··· Entries provided ···

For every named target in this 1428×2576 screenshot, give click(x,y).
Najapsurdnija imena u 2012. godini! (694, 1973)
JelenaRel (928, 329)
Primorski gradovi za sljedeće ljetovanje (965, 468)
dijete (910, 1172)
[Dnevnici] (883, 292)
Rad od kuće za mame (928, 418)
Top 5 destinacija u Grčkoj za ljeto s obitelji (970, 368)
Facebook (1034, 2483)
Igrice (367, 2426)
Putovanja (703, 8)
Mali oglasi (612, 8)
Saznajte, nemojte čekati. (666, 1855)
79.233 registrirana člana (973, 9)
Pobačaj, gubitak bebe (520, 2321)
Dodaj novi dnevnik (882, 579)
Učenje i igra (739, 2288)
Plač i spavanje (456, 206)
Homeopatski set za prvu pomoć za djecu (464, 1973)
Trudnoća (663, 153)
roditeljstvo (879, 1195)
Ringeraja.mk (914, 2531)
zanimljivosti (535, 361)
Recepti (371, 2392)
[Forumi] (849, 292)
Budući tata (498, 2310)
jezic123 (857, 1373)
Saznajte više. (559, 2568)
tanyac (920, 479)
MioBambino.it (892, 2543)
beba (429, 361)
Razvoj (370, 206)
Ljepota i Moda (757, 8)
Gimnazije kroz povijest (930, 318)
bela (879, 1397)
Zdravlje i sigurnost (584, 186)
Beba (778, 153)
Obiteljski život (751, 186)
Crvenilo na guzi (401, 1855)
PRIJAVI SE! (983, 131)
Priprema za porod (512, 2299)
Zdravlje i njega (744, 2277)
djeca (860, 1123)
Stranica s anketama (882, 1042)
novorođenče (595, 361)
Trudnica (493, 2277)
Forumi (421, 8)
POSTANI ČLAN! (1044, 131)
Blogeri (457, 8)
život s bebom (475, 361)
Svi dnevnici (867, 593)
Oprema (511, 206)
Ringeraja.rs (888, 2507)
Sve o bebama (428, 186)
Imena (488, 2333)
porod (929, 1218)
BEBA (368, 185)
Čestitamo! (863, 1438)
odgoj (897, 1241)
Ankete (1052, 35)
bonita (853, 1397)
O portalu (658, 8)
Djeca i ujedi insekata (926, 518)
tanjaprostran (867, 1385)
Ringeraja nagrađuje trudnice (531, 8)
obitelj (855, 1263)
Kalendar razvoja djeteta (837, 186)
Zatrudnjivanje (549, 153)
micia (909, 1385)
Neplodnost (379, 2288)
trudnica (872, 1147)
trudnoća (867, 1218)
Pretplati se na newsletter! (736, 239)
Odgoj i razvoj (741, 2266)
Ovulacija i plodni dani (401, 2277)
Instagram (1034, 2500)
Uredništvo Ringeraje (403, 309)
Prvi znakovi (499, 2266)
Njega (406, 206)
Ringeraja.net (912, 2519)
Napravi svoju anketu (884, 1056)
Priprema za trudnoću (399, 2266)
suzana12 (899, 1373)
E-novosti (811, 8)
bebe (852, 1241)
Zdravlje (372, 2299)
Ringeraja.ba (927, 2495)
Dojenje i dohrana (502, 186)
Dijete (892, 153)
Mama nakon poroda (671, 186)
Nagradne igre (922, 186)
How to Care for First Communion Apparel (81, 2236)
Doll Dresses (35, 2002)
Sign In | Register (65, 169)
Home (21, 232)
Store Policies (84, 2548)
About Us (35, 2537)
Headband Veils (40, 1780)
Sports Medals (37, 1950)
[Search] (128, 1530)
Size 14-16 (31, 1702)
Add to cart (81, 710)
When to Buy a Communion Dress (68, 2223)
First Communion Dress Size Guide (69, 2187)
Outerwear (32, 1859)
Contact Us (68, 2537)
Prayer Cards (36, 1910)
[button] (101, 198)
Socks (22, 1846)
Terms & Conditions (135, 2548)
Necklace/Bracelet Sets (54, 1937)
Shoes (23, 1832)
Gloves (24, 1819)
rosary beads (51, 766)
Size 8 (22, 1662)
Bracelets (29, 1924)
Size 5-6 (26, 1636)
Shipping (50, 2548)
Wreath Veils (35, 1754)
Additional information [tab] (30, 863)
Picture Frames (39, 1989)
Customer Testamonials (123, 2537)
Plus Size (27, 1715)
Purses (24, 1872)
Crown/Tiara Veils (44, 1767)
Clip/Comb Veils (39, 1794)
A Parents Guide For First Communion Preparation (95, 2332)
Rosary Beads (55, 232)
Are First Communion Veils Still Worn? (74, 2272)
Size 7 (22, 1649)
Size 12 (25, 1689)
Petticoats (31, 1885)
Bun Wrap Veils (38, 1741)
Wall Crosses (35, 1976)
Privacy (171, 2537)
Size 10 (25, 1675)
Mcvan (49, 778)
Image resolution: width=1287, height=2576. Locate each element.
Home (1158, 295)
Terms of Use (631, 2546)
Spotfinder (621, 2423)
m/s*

···

Required action:
Retype only the stretch of lines above starting at the one with "Plač i spavanje (456, 206)" and stopping at the one with "Čestitamo! (863, 1438)", exactly as written, with both kept.

Answer section:
Plač i spavanje (456, 206)
Homeopatski set za prvu pomoć za djecu (464, 1973)
Trudnoća (663, 153)
roditeljstvo (879, 1195)
Ringeraja.mk (914, 2531)
zanimljivosti (535, 361)
Recepti (371, 2392)
[Forumi] (849, 292)
Budući tata (498, 2310)
jezic123 (857, 1373)
Saznajte više. (559, 2568)
tanyac (920, 479)
MioBambino.it (892, 2543)
beba (429, 361)
Razvoj (370, 206)
Ljepota i Moda (757, 8)
Gimnazije kroz povijest (930, 318)
bela (879, 1397)
Zdravlje i sigurnost (584, 186)
Beba (778, 153)
Obiteljski život (751, 186)
Crvenilo na guzi (401, 1855)
PRIJAVI SE! (983, 131)
Priprema za porod (512, 2299)
Zdravlje i njega (744, 2277)
djeca (860, 1123)
Stranica s anketama (882, 1042)
novorođenče (595, 361)
Trudnica (493, 2277)
Forumi (421, 8)
POSTANI ČLAN! (1044, 131)
Blogeri (457, 8)
život s bebom (475, 361)
Svi dnevnici (867, 593)
Oprema (511, 206)
Ringeraja.rs (888, 2507)
Sve o bebama (428, 186)
Imena (488, 2333)
porod (929, 1218)
BEBA (368, 185)
Čestitamo! (863, 1438)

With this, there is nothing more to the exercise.